Jaeremi Drijvers

Personal information
- Date of birth: 12 November 1999 (age 25)
- Place of birth: Philipsburg, Sint Maarten
- Height: 1.79 m (5 ft 10+1⁄2 in)
- Position(s): Centre forward

Team information
- Current team: VV Gestel

Youth career
- 2015–2018: MPC

Senior career*
- Years: Team / Apps / (Gls)
- 2017: Funmakers / 8 / (10)
- 2018: Woenselse Boys
- 2018–2019: SV Red-White Veldhoven
- 2019–2020: VV WODAN
- 2021–: VV Gestel

International career^{‡}
- 2018: Sint Maarten U20 / 4 / (3)
- 2019–: Sint Maarten / 5 / (5)

= Jaeremi Drijvers =

Sint Maarten footballer

Jaeremi Drijvers (born 12 November 1999) is a Sint Maartener footballer who plays for Dutch club VV Gestel and the Sint Maarten national team.

== Youth career ==
As a youth Drijvers played for Milton Peters College and was one of the most prolific scorers in the Sint Maarten Soccer Association high school league in 2015. As a senior in 2018, his team won the league championship while Drijvers was the league's top scorer.

== Club career ==
Drijvers played club football in the Netherlands with Woenselse Boys and SV Red-White Veldhoven before joining VV WODAN in May 2019. That September he scored as the team put in a dominant performance against VV Hulsel and a victory over ZSC Westerhoven. By 2021 he had returned to the Netherlands, joining VV Gestel. He scored the club's game-winning goal in a 3–2 victory over Wilhelmina Boys in Week 2 of the season.

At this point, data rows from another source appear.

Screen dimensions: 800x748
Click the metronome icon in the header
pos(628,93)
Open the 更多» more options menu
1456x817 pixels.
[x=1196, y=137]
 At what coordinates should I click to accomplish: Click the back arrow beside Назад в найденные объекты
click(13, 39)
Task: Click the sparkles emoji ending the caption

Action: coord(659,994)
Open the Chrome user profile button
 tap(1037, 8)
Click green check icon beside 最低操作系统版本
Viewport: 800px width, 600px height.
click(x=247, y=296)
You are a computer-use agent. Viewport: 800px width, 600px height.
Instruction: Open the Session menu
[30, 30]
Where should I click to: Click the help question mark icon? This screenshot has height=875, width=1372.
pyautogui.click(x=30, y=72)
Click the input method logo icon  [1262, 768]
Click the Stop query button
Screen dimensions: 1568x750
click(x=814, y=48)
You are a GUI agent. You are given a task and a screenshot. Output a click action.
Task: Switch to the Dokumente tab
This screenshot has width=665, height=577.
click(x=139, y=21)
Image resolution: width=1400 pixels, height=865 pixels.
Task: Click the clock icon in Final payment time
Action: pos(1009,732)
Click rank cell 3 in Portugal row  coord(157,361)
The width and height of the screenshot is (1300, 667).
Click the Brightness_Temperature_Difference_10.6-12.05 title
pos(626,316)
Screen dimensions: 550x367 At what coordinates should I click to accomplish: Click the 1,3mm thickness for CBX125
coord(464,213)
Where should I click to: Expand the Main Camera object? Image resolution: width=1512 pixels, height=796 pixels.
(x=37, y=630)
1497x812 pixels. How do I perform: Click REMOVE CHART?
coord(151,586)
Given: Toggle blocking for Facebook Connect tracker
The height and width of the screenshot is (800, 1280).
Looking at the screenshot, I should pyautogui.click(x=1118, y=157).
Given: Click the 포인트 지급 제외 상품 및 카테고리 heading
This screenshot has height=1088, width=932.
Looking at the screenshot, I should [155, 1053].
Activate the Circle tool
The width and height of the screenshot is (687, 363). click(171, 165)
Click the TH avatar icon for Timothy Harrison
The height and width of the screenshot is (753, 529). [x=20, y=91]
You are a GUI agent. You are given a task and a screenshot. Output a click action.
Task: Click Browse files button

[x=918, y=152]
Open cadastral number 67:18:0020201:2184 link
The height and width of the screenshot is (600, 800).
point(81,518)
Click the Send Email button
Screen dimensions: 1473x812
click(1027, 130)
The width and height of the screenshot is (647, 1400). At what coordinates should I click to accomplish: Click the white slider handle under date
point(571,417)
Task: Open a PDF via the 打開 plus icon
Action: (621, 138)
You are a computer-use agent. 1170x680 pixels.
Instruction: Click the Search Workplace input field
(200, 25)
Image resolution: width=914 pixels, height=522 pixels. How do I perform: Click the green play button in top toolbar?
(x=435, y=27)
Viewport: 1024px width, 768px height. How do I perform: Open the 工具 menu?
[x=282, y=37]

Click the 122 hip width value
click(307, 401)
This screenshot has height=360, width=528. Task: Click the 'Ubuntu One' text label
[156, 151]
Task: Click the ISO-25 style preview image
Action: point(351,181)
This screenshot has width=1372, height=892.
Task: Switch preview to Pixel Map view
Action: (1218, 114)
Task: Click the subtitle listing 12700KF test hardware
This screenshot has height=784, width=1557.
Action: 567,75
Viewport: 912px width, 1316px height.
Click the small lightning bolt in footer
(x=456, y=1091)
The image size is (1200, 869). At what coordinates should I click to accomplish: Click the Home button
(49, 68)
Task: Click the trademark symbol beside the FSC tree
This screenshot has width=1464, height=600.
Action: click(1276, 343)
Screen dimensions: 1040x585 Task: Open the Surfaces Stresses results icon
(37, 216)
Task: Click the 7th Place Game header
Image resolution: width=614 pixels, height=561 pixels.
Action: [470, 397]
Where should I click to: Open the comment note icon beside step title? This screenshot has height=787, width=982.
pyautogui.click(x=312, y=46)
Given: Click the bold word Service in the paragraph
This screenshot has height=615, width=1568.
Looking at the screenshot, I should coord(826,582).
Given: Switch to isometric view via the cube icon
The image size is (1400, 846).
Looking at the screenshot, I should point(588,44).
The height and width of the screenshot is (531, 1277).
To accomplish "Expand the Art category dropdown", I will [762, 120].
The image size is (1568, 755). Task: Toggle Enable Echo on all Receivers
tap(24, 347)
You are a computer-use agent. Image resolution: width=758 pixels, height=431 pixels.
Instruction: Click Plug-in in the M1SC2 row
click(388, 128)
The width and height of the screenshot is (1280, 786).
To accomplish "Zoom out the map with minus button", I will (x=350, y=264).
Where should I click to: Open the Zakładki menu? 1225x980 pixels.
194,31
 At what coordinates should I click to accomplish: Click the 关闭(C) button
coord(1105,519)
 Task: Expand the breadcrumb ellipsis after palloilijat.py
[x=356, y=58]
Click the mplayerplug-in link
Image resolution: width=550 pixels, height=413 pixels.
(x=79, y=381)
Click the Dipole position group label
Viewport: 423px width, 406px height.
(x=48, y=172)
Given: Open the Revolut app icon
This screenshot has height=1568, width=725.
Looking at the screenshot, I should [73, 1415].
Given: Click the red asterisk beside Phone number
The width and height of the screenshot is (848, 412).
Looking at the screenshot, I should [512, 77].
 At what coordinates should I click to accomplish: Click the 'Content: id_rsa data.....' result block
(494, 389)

== International career ==
In summer 2018 Drijvers represented Sint Maarten in the 2018 CONCACAF U-20 Championship. He went on to score three goals in four appearances. His goals came against Antigua and Barbuda, Belize, and the Dominican Republic.

In May 2018 Drijvers was called up for an unofficial friendly against Saint Barthélemy. Despite Drijvers scoring a hattrick, Sint Maarten were defeated 3–5 after conceding three penalty kicks within the final ten minutes of the match. He went on to make his official senior international debut on 25 July 2018 in a friendly against the British Virgin Islands. He scored his first two senior goals in the eventual 2–3 defeat. He was soon after included in Sint Maarten's roster for 2019–20 CONCACAF Nations League qualifying.

===International goals===
Scores and results list Sint Maarten's goal tally first.

No.: Date; Venue; Opponent; Score; Result; Competition
1.: 26 May 2018; Stade de Saint-Jean, Saint-Jean, Saint Barthélemy; Saint Barthélemy; 1–0; 3–5; Friendly
2.: 2–0
3.: 3–1
4.: 25 July 2018; Raoul Illidge Sports Complex, Philipsburg, Sint Maarten; British Virgin Islands; 1–2; 2–3; Friendly
5.: 2–2
Last updated 3 November 2021

===International career statistics===

Sint Maarten national team
| Year | Apps | Goals |
| 2018 | 5 | 5 |
| Total | 5 | 5 |

===Youth international goals===
Scores and results list Sint Maarten's goal tally first.

No.: Date; Venue; Opponent; Score; Result; Competition
1.: 1 November 2018; IMG Academy, Bradenton, Florida, United States; Antigua and Barbuda; 1–2; 1–6; 2018 CONCACAF U-20 Championship
2.: 5 November 2018; Belize; 2–4; 2–4
3.: 7 November 2018; Dominican Republic; 1–12; 1–12
Last updated 3 November 2021

== Athletics ==
Drijvers has also represented Sint Maarten in athletics at the CARIFTA Games.